Adenovirus (Ad) has been applied for gene therapy in various applications, taking advantage of its high transduction efficiency in vivo (1). However, commonly used vectors based on Ad serotype 5 and 2 require the primary adenoviral receptor, the cox-sackie adenovirus receptor (CAR), for efficient infection and, hence, show tropism determined by the tissue distribution of the CAR expression (2-5). This characteristic of the current adenoviral vector system leads to two fundamental problems; high trans-duction of nontarget cells and low transduction of the target cells.

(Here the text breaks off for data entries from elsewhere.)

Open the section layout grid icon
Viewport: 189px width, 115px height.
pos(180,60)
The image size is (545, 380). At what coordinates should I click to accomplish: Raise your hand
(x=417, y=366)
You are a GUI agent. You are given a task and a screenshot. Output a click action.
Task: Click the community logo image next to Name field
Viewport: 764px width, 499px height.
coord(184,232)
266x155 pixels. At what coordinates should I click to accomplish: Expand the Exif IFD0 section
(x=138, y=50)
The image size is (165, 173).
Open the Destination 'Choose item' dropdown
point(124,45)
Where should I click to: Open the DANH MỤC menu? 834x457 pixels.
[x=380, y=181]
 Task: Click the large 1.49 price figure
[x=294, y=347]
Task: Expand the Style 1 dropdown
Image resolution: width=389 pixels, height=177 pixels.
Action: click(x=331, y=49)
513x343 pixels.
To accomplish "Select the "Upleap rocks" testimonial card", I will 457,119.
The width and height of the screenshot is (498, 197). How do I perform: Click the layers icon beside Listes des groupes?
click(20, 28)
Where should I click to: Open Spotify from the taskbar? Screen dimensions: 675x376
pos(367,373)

The first issue is transduction of unwanted cell subsets. In vivo, systemically administered adenovirus vectors (or those released from local injection sites) predominantly accumulate in the liver as a result of both CAR-dependent and -independent mechanisms, leading to strong expression of the payload gene (4-9). For some diseases like hemophilia, the expression of the transgene in the liver is desirable, because the predominant, natural production site of those proteins is the liver (10,11). However, for many diseases, which require transgene expression in target cells other than the hepato-cyte, vector absorption by the liver and the possible toxicity resulting from ectopic expression of the transgene hampers the systemic application of adenoviral vectors. This is typically the case for cancer gene therapy. If nonselective vectors are employed, for example, for systemic suicide gene therapy, the expression of the activator enzyme in the liver would lead to severe adverse effects as a result of nontarget activation of the prodrug (6,12-14). Hence, a strategy to target cytotoxic transgene expression is required.

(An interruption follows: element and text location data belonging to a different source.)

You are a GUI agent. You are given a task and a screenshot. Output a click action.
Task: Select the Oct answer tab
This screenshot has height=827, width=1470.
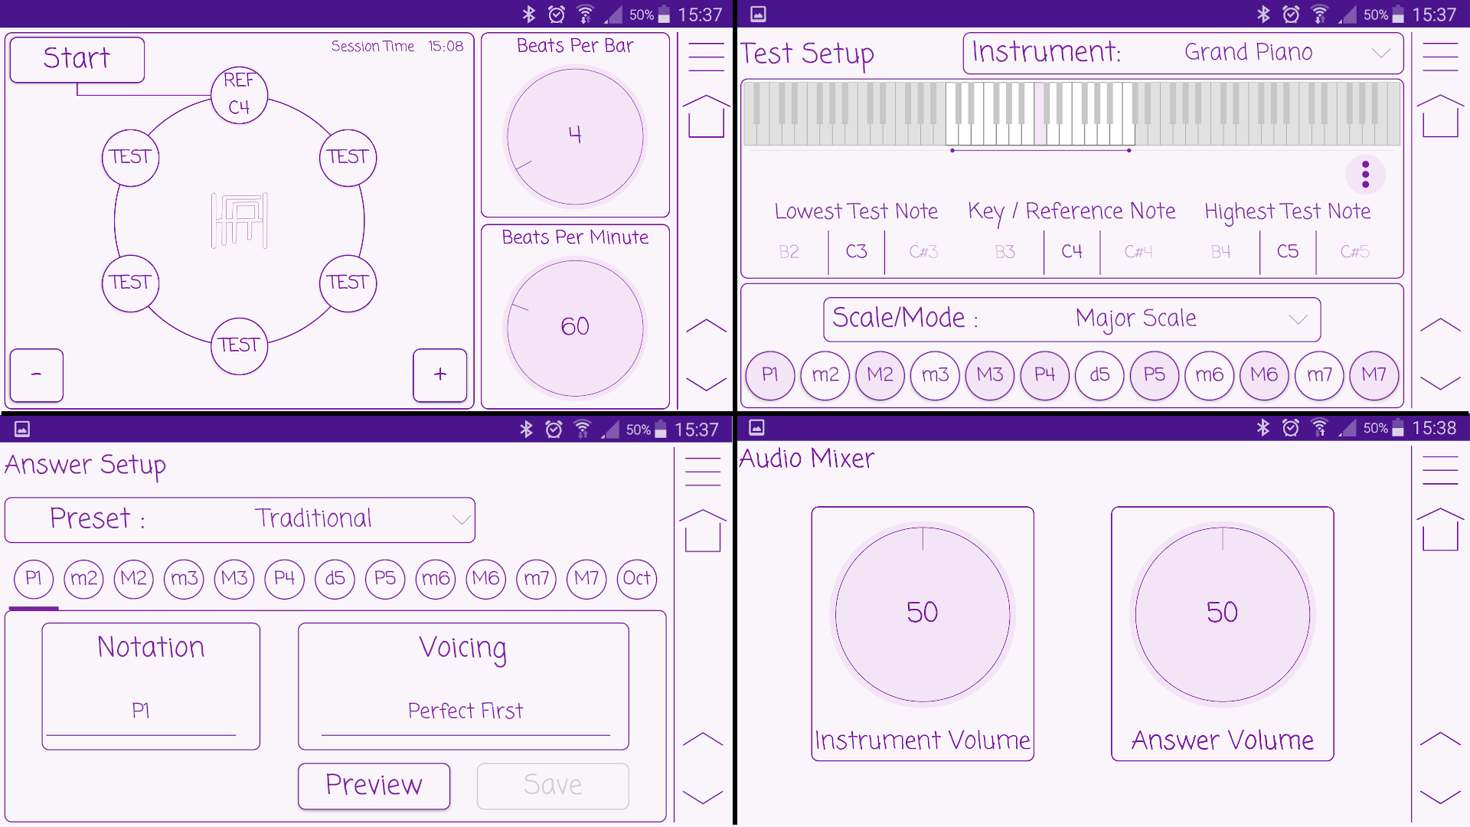coord(636,578)
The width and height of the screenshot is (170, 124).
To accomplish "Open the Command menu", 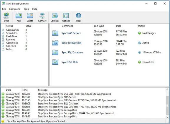I will click(15, 9).
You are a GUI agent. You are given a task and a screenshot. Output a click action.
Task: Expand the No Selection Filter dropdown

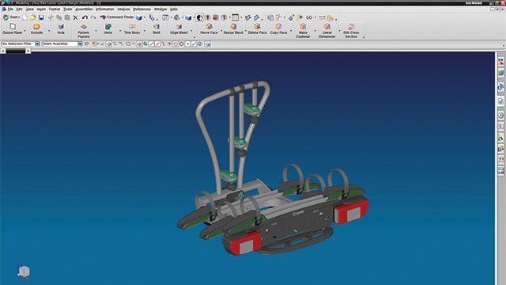[37, 44]
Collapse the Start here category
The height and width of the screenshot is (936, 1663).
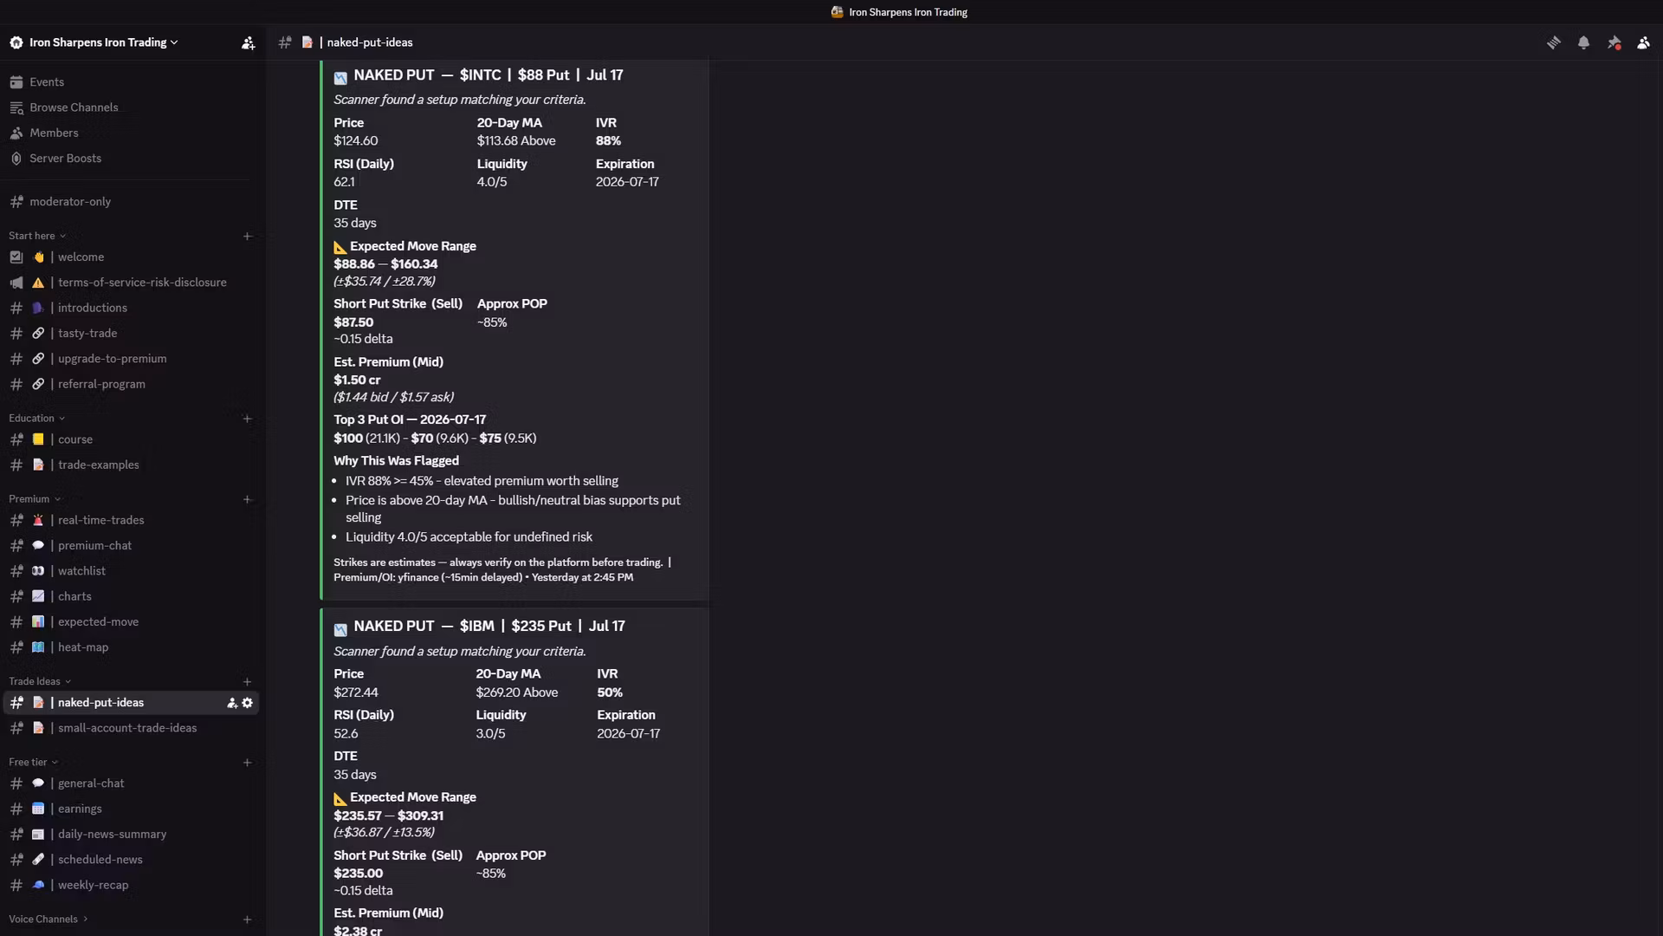click(x=37, y=236)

The second problem of the current adenoviral vectors is poor transduction efficiency in the cells with low-CAR expression. In many tumors, such as in pancreatic cancers (15,18), esophageal adenocarcinoma (16,17,19) as well as gastric (20), gall bladder (21), and bile duct cancers the cells express CAR on the surface at low levels only. As a result, transduction efficiency of those cells is extremely poor with vectors that display the native tropism of wild type Ad 2 or 5. To realize the therapeutic potential of Ad vectors in these CAR-deficient tumors, the development of a retargeted vector system with a CAR-independent infection machinery is mandatory.
These limitations spur the effort to develop retargeted adenoviral vectors in order to fully take advantage of the possibilities of adenoviral vector-based gene therapies.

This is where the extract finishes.